Royal Australian Air Force Base Amberley (YAMB) is a military training base situated 8km south-west of Ipswich, Queensland in Australia. It is the largest operational air force base and was opened in 1940. The base is owned and operated by the Royal Australian Air Force (RAAF). YAMB is also used to execute emergency landing on a transoceanic abort (TOA) landing site as part of the Space Shuttle program. It currently provides jobs to 3,500 personnel.
The state-of-the-art visual environment maintenance trainer was launched by the RAAF in December 2009 to train its new F/A-18F Super Hornet. This aircraft features a cockpit simulator equipped with touch screens, which allow the trainee to perform more diagnostics in less time.
RAAF Amberley base accommodated training and maintenance units as well as US Army Air Force units during World War II. It became a major air force base during 1942 and 1943. Runway refurbishments were undertaken by the base during the 1950’s. The renovated base was again used by the US military during the Vietnam War. Major upgrades, which included extending the runway and building additional accommodation, were completed in early 1970.
--
The task:
Copy the entire passage on RAAF Base Amberley without changing anything. None of the material is needed for this.

Dataset entries:
--
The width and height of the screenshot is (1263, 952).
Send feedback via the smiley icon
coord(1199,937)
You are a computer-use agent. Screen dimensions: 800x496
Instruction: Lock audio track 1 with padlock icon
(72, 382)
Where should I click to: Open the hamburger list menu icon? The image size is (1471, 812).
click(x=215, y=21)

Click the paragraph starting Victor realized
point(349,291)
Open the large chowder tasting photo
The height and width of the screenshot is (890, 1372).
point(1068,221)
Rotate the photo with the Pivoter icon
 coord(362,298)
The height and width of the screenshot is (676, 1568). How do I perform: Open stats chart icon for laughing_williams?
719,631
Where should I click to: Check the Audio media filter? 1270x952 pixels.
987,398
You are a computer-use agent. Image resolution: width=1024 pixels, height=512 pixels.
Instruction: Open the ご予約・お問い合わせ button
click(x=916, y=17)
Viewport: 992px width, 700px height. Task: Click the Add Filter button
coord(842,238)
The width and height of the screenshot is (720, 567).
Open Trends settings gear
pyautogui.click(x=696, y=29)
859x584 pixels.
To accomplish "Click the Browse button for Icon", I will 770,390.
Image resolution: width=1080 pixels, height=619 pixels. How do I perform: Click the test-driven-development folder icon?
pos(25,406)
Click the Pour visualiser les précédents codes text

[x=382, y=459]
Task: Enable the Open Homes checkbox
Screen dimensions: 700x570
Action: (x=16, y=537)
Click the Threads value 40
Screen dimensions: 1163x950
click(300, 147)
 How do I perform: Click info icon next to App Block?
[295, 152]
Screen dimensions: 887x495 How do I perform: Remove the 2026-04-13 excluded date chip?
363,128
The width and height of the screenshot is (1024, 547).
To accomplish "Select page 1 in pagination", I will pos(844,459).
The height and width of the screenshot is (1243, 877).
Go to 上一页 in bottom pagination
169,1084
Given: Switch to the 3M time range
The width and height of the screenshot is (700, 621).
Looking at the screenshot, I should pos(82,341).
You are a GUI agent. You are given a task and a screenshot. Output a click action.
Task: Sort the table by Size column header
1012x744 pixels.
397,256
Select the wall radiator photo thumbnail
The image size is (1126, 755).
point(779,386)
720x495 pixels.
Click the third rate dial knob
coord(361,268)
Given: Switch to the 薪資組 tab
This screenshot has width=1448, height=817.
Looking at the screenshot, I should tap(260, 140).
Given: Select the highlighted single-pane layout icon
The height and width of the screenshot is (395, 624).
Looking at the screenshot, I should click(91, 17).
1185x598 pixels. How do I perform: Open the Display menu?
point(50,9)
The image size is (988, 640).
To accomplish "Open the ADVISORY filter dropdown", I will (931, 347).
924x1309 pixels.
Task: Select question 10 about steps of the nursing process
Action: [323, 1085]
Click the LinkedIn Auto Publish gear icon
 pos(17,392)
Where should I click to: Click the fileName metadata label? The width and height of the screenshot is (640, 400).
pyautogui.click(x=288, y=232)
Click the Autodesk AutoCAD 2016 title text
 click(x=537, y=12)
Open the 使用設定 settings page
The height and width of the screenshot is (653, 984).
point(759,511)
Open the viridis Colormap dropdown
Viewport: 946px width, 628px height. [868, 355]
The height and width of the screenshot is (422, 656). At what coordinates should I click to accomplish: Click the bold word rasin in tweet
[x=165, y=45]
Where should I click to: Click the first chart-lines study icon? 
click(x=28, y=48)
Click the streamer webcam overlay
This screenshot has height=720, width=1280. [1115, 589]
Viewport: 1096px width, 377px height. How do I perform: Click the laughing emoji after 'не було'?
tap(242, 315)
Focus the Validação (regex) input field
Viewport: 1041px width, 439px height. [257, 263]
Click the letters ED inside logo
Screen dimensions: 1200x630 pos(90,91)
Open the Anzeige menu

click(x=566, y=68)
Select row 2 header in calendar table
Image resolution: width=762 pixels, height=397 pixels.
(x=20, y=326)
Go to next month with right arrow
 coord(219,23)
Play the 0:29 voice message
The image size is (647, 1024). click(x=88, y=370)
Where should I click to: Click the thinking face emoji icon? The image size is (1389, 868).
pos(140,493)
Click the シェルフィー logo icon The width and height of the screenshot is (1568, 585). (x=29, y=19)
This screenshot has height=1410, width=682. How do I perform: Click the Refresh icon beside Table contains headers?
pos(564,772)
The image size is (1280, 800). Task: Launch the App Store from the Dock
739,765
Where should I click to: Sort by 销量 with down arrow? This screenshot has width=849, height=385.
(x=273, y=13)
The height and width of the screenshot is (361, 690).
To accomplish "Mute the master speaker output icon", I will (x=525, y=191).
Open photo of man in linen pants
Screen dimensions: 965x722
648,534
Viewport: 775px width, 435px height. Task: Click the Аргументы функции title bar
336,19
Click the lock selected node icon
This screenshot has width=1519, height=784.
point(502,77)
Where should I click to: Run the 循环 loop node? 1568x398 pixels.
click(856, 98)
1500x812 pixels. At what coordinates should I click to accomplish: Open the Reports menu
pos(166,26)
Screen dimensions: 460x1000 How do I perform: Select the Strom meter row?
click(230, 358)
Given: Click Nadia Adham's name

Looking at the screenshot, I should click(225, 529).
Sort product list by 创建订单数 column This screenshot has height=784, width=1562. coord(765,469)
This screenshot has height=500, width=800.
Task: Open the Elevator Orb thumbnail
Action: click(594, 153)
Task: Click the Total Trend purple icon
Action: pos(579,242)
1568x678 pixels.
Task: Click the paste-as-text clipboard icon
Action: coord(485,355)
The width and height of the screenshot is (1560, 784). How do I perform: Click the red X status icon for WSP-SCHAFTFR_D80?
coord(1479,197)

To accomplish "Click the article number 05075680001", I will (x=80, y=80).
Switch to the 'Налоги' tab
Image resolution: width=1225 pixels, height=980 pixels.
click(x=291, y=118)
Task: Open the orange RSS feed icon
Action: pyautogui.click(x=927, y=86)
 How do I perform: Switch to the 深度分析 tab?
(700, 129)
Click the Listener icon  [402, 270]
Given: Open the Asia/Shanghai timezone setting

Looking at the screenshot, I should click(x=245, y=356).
--
Response area:
Royal Australian Air Force Base Amberley (YAMB) is a military training base situated 8km south-west of Ipswich, Queensland in Australia. It is the largest operational air force base and was opened in 1940. The base is owned and operated by the Royal Australian Air Force (RAAF). YAMB is also used to execute emergency landing on a transoceanic abort (TOA) landing site as part of the Space Shuttle program. It currently provides jobs to 3,500 personnel.
The state-of-the-art visual environment maintenance trainer was launched by the RAAF in December 2009 to train its new F/A-18F Super Hornet. This aircraft features a cockpit simulator equipped with touch screens, which allow the trainee to perform more diagnostics in less time.
RAAF Amberley base accommodated training and maintenance units as well as US Army Air Force units during World War II. It became a major air force base during 1942 and 1943. Runway refurbishments were undertaken by the base during the 1950’s. The renovated base was again used by the US military during the Vietnam War. Major upgrades, which included extending the runway and building additional accommodation, were completed in early 1970.